For the large subtasks, the main issue is to find solutions not larger than ~10^{18}~.

Notice that, if the problem can be solved for the given constraints, it must have a solution where few division steps occur in executing Edicul's algorithm. More precisely, the product of the numbers on the sand is a nice monovariant, which decreases by a factor of ~\frac 1 b~ in each step. Since ~b \ge h~ up to the last step, there can be at most ~5~ division steps for ~h = 200\,000~.

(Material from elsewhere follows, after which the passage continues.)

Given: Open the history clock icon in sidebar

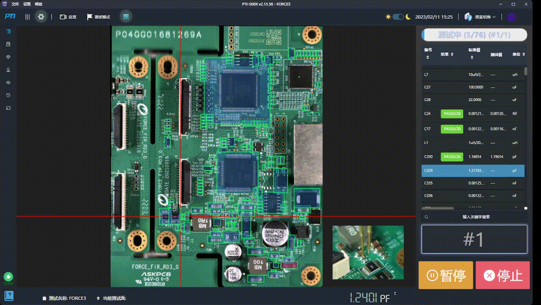Looking at the screenshot, I should click(x=8, y=95).
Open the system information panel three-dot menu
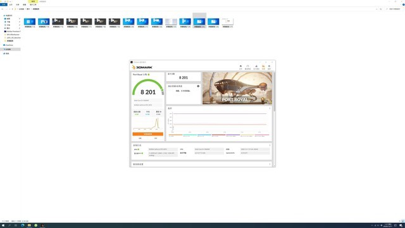The image size is (405, 228). (x=270, y=145)
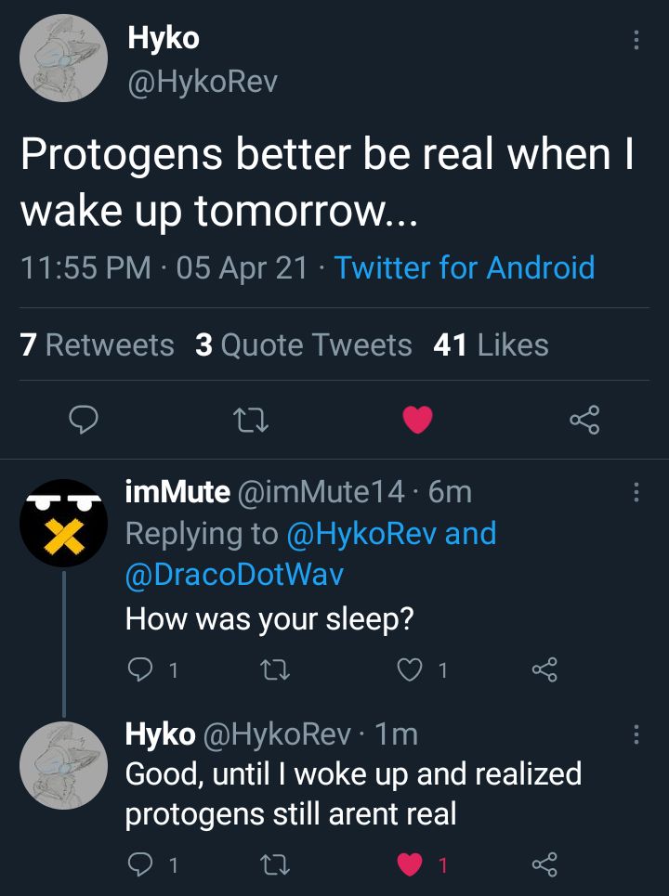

We can play with finitely many possibilities to find a construction similar to the following one. Let ~K~ be a positive integer such that ~h^K > q~. Construction:

$$\displaystyle \begin{align*} b &= g \left\lceil \frac{h^K}{g} \right\rceil \\ a &= hb+g \end{align*}$$

Notice that ~b = h^k\ +~ something small, such that ~g~ divides ~b~. Also, we have ~b \le a \le \max(g, h)^3 \le 10^{16}~.

It's easy to see ~\gcd(a, b) = g~. Let's prove that ~R(a, b) = h~.

We have ~\lfloor \frac a b \rfloor = h~ because ~g < h^K \le b~. Hence, ~R(a, b) = R(h, b) = R(b, h)~ since ~h \le b~.

However, ~h^{K+1} > b \ge h^K~, thus ~R(b, h)~ becomes ~R(1, h) = h~ after ~K~ steps.

The time complexity is ~\mathcal O(1)~ per test case.